--- ЗАДАНИЯ ---
- 1) В какую ночь, согласно статье о Ремизове, он родился?
- 2) Пожалуйста, продолжите статью о Ремизове и его книге «Посолонь» после последнего приведенного предложения.

--- СТАТЬЯ ---

· · · ·

Родившийся в 1877 году, в ночь с 6 на 7 июля (мистическую Купальскую ночь, подчёркивал сам Ремизов) в замоскворецких Толмачах, он сам стал «толмачом» – переводчиком старинного «русского лада». С первой книги, «Посолони», через фантастический мир сказки ярко проявилось особое отношение Ремизова к слову, сокровенным тайникам значений. Уже в названии книги – языковая игра: «посолонь», то есть «по солнцу»; так, по чередованию времен года, «с весны на зиму», и озаглавлены части книги («Весна-красна», «Лето красное», «Осень темная», «Зима лютая»). Причем Ремизов сопровождает свою книгу примечаниями, в которых не столько стремится объяснить значение слов, сколько – вместе с читателем – вникнуть в их «прасмысл»: «Церковнославянское слънь (слонь), слънь-це (слоньце), древнерусское сълънь (солонь), сълън-це (солоньце) – солнце, отсюда посълънь (посолонь) – по солнцу» [7, с. 89].

· · · ·

--- ИСХОДНЫЕ ДАННЫЕ ---

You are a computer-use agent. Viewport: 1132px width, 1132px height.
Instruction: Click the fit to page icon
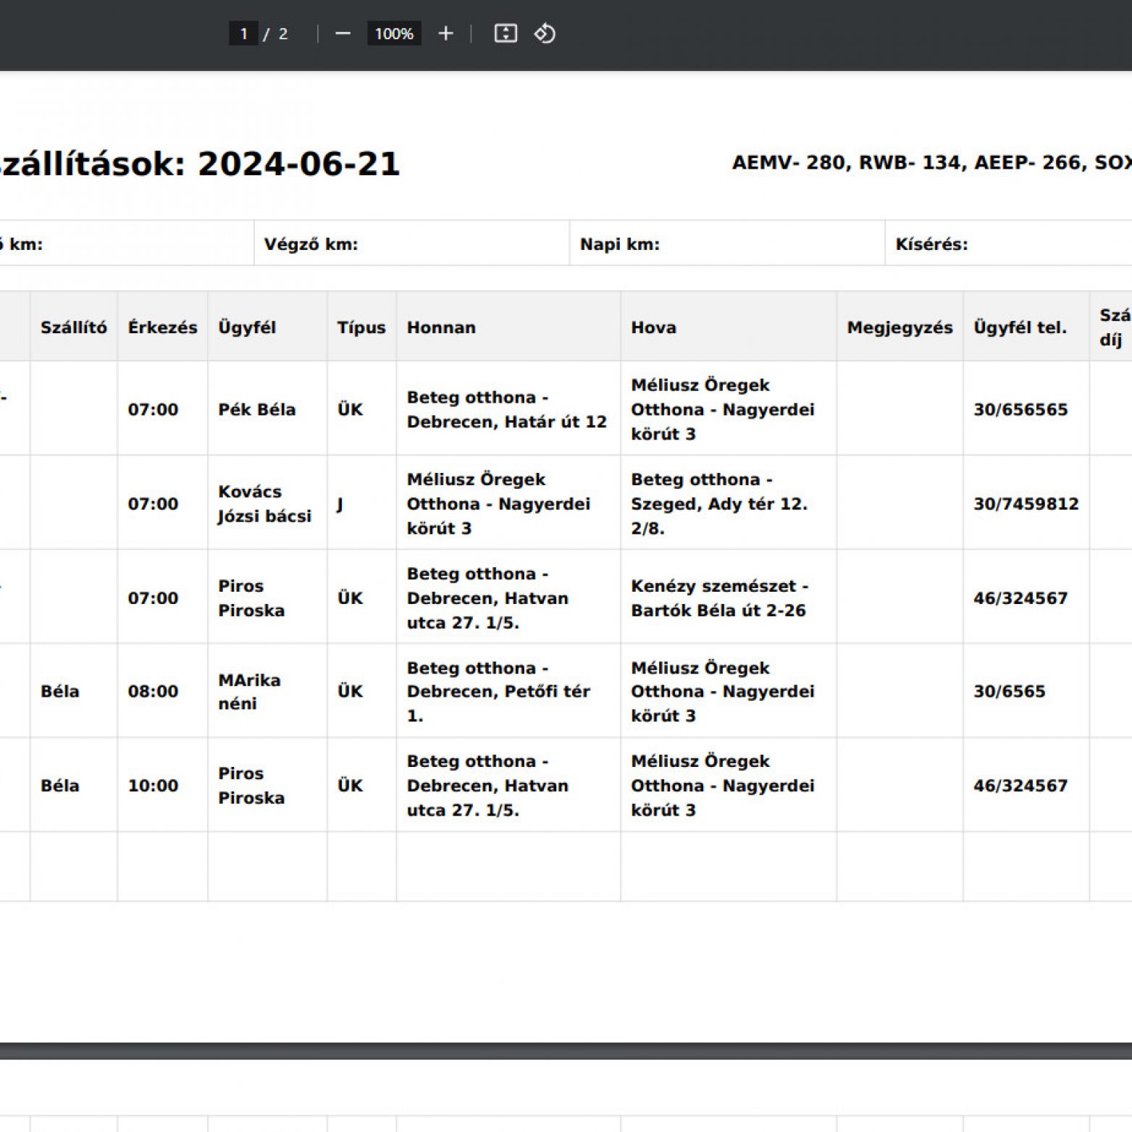click(505, 34)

· · · ·

--- ОТВЕТЫ ПО ЗАДАНИЯМ ---
- 1) В ночь с 6 на 7 июля 1877 года, в Купальскую ночь.

- 2)
Большую роль играет звуковая семантика слов (алалакать – причитать, от алала – вздор, бессмыслица; таратора – болтун, таранта, от тараторить – болтать, трещать, тарантить; криксы-вараксы: крикса – крикун, плакса, варакса – болтун, пустомеля, вараксать, варакосить, варакать – вракать, болтать пустяки, говорить вздор). Особое значение приобретает и их смысловая трансформации в тексте, например: вытарашка: вытараска, вытарасок – кто ходит, вытараща, выпучив глаза (словарь Даля). У Ремизова вытарашка – также название вечно тревожащегося, мечущегося человека (ср.: «алая Вытарашка ... знобит неугасимая горячую кровь, ретивое сердце») и, соответственно, олицетворение любовной страсти, лишающей человека рассудка [там же, 35, 96]. Так рождается не просто изобразительная декоративность языка, но особая орнаментальная образность, в целом определившая специфику идиостиля Ремизова.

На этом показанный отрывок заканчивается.